• _Exercise_:
In the material below, some lines carry "header". Copy each such line.

• _Entries provided_:
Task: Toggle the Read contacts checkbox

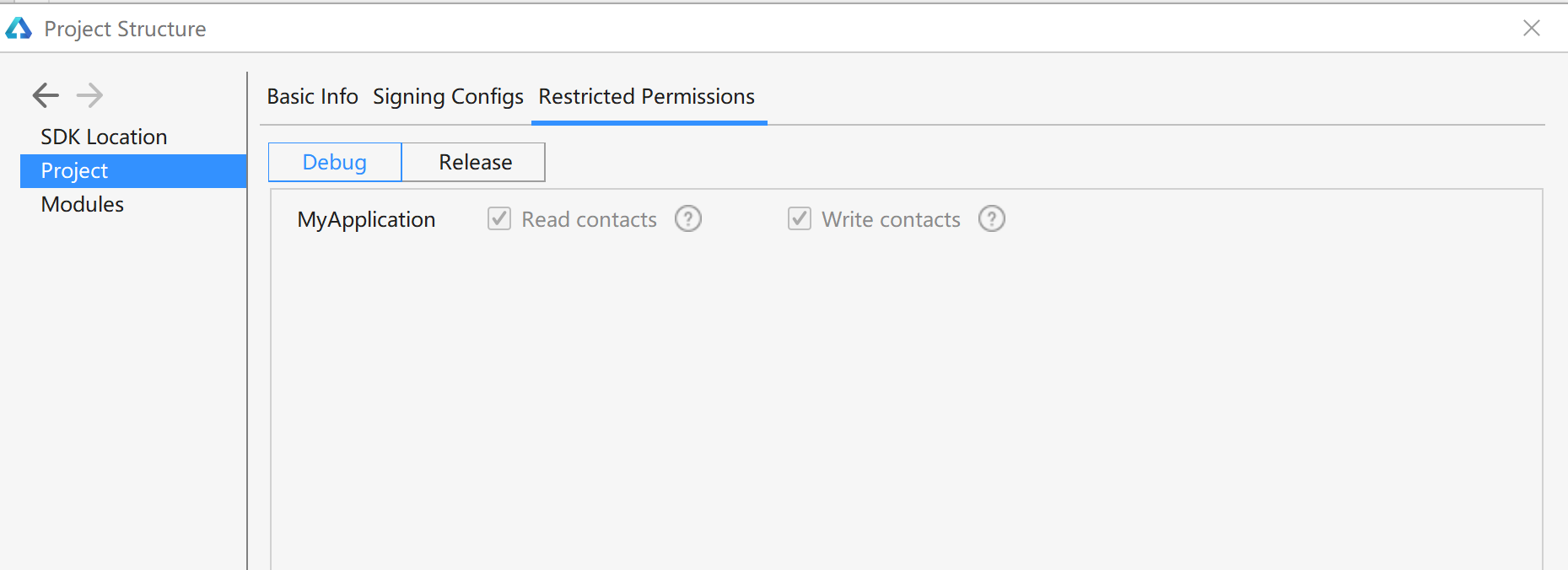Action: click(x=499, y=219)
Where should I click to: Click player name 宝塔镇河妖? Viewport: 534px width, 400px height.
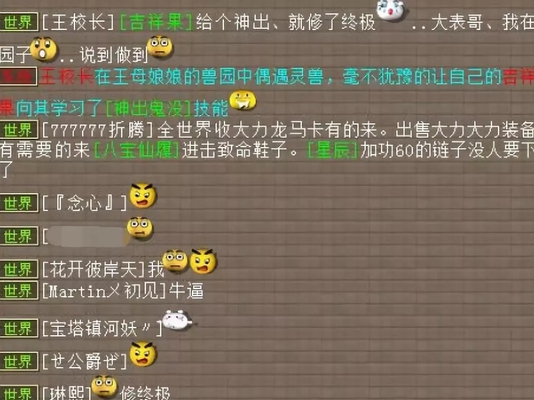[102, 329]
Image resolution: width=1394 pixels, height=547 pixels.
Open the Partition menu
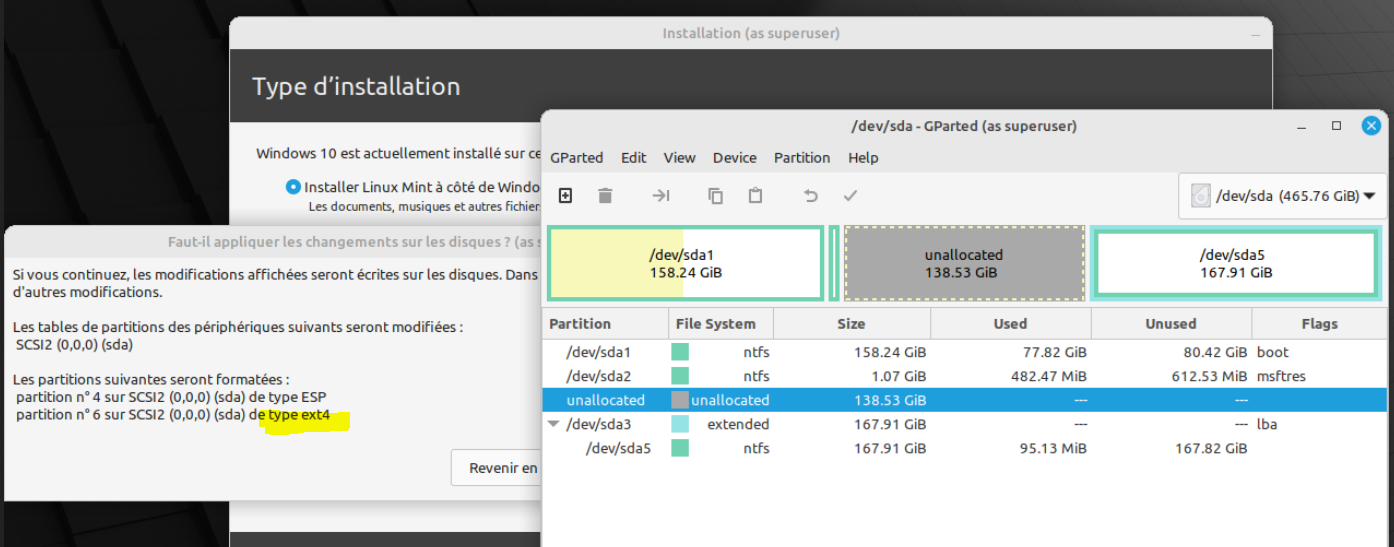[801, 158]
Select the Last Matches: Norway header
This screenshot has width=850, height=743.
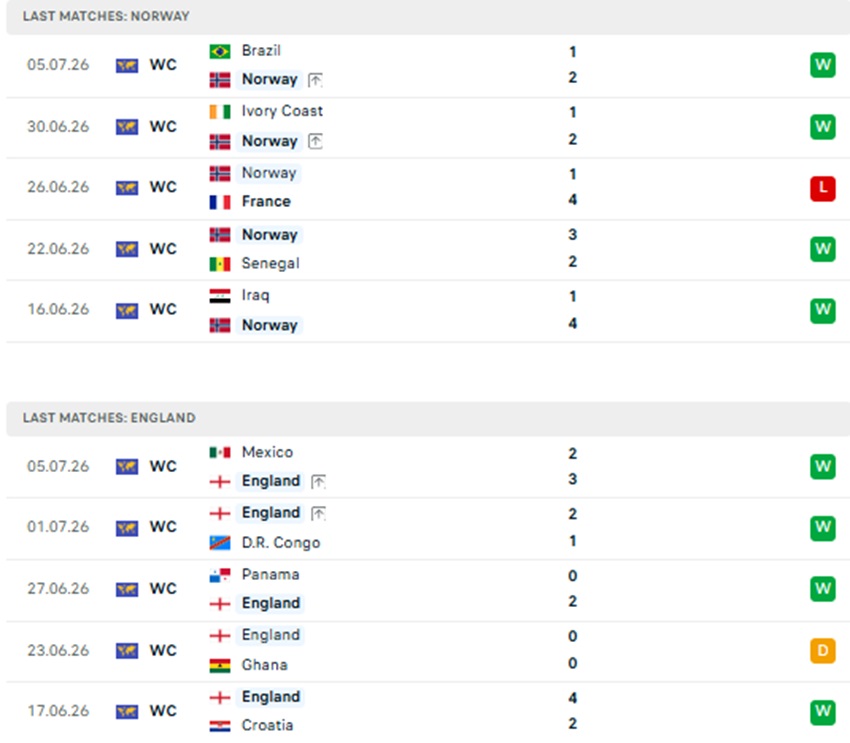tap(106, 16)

---

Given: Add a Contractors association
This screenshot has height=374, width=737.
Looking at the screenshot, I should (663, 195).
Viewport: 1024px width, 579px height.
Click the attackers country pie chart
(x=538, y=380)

--

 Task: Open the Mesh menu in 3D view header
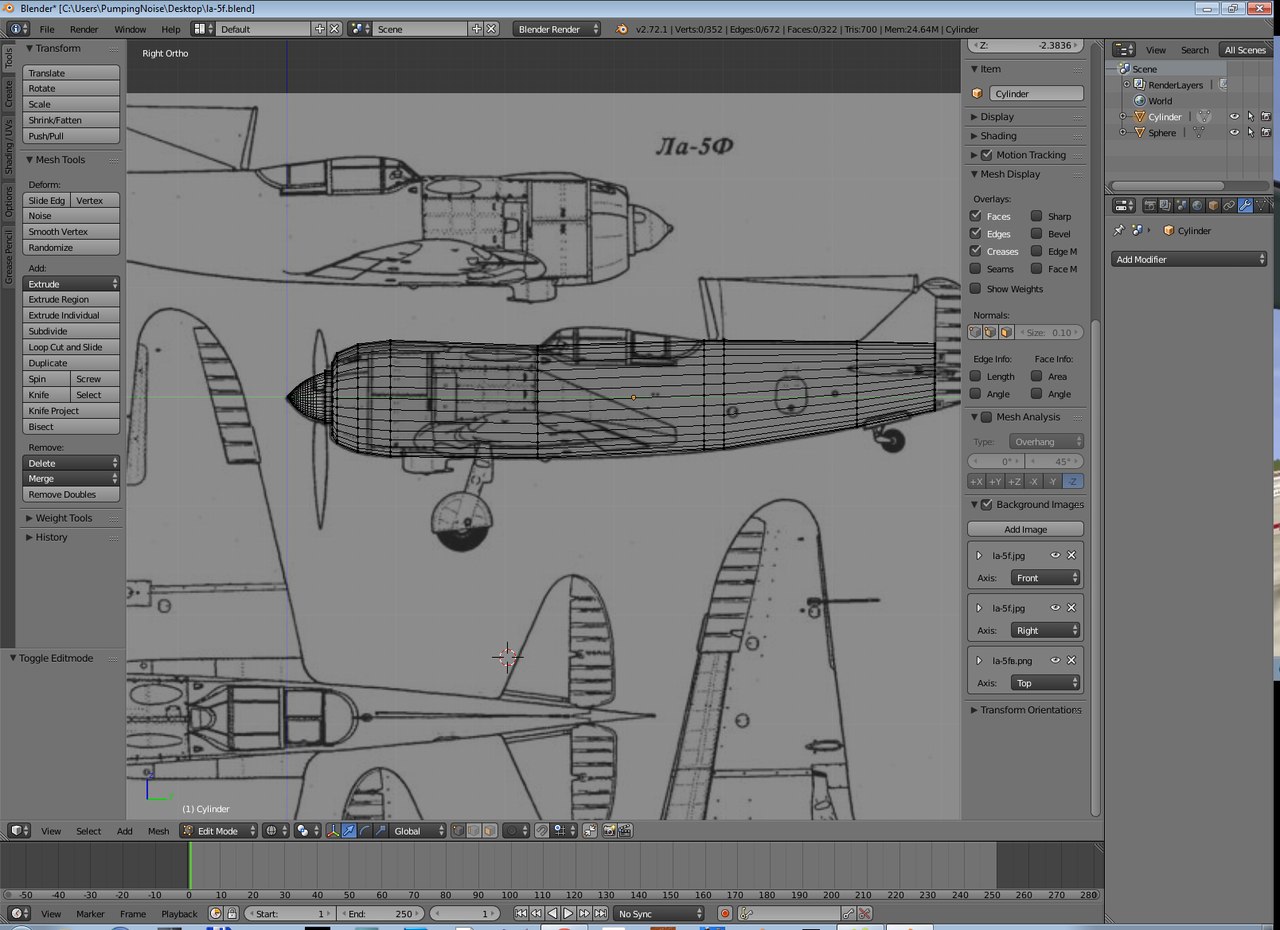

• _Finished task_:
Select the Last Matches: Norway header
 Task: Open the Mesh menu in 3D view header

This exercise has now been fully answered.